For the record, yuppies aren’t the only group who are difficult to buy for. Millennials may still be paying off their college loans, but they’ve outgrown the kitschy and have definite opinions on what fabrics they’ll wear, from what countries their preferred products are made, and which corporate brands they avoid/boycott.

What’s a conscientious gift-giver to do? I’ve found that gifts of taste and experiences are among the best gifts for people such as these. You know all of the large catalog brands that have been around for years and have probably used them—Hickory Farms, Swiss Colony, Harry and David, etc. The problem is, they’ve been around for years and your giftees have probably received them. You want to send something different, distinctive, right? While researching another story, Piedmont Brings Inspired Food to Durham, I learned about Heirloom Provisions, an online market of organic and artisan foods sourced from small-batch Southern vendors.

HeirloomProvisions - Carolyn Burns Bass

Heirloom Provisions order arrived in insulated box with ice packets.
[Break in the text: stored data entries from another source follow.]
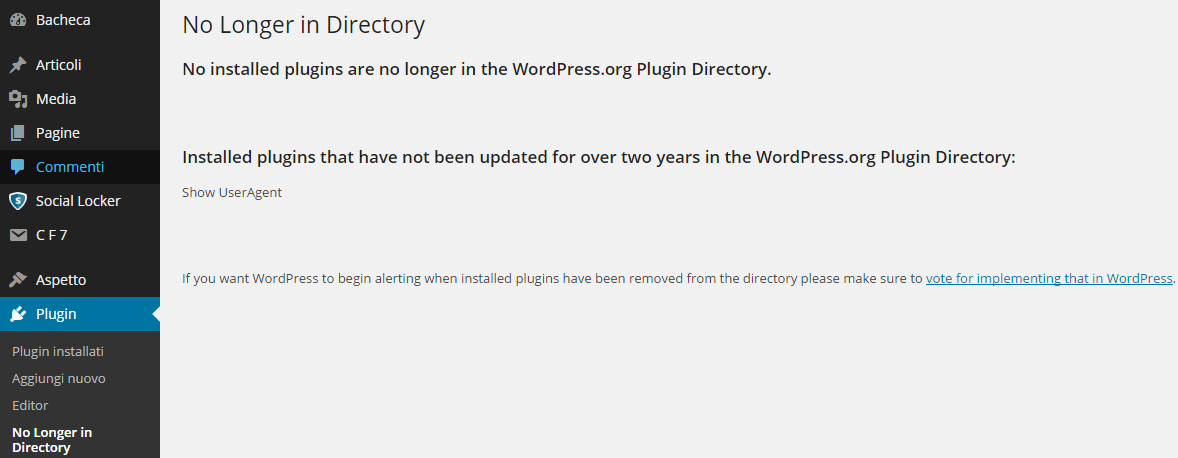This screenshot has height=458, width=1178.
Task: Collapse the active Plugin menu arrow
Action: pyautogui.click(x=156, y=314)
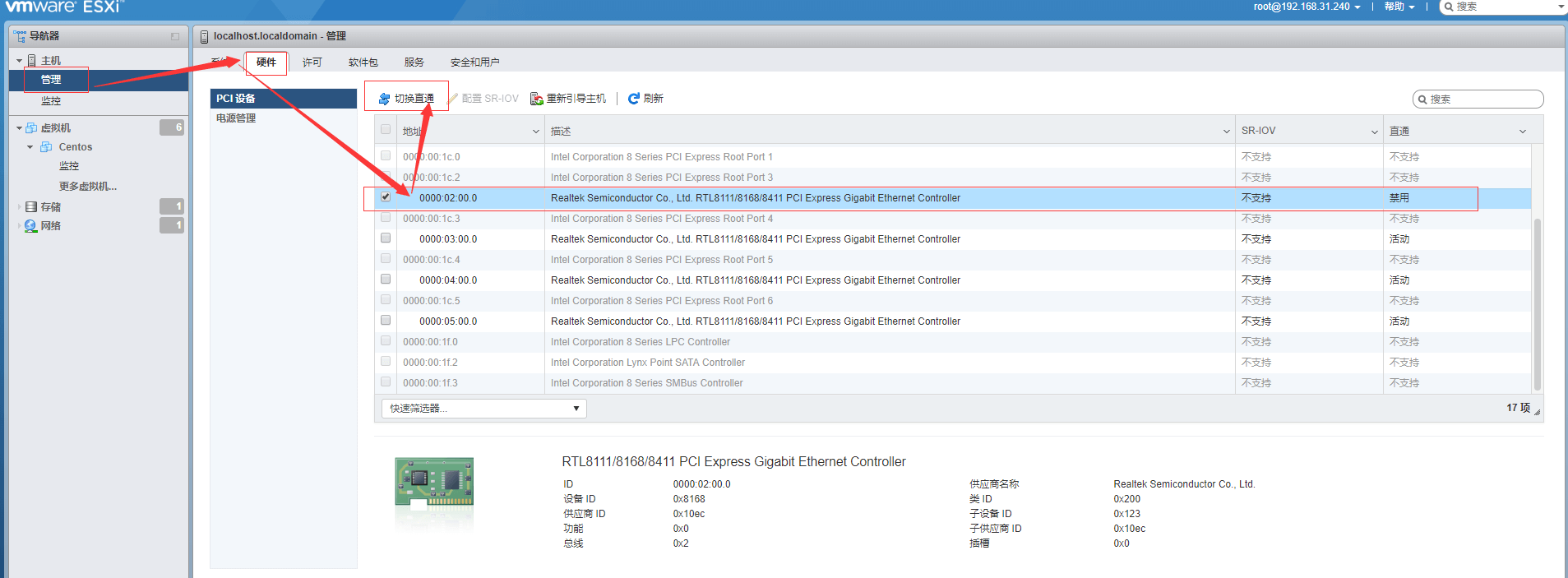Click the Centos virtual machine icon
This screenshot has height=578, width=1568.
point(47,147)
Heirloom Provisions is an outgrowth of Coon Rock Farm in Hillsborough, N.C. Farmers Richard Holcomb and Jamie DeMent had been shipping their grass-fed pork and turkeys to addresses around the United States and fielding requests for additional organic products when they decided to branch out with Heirloom Provisions in December of 2013. Gathering products from more than 50 growers and producers throughout the South, Holcomb and DeMent assembled a line of Southern-inspired products, including heirloom grains, fresh and cured meats and seafood, jams, nut butters, small-batch cheeses, breads and sauces.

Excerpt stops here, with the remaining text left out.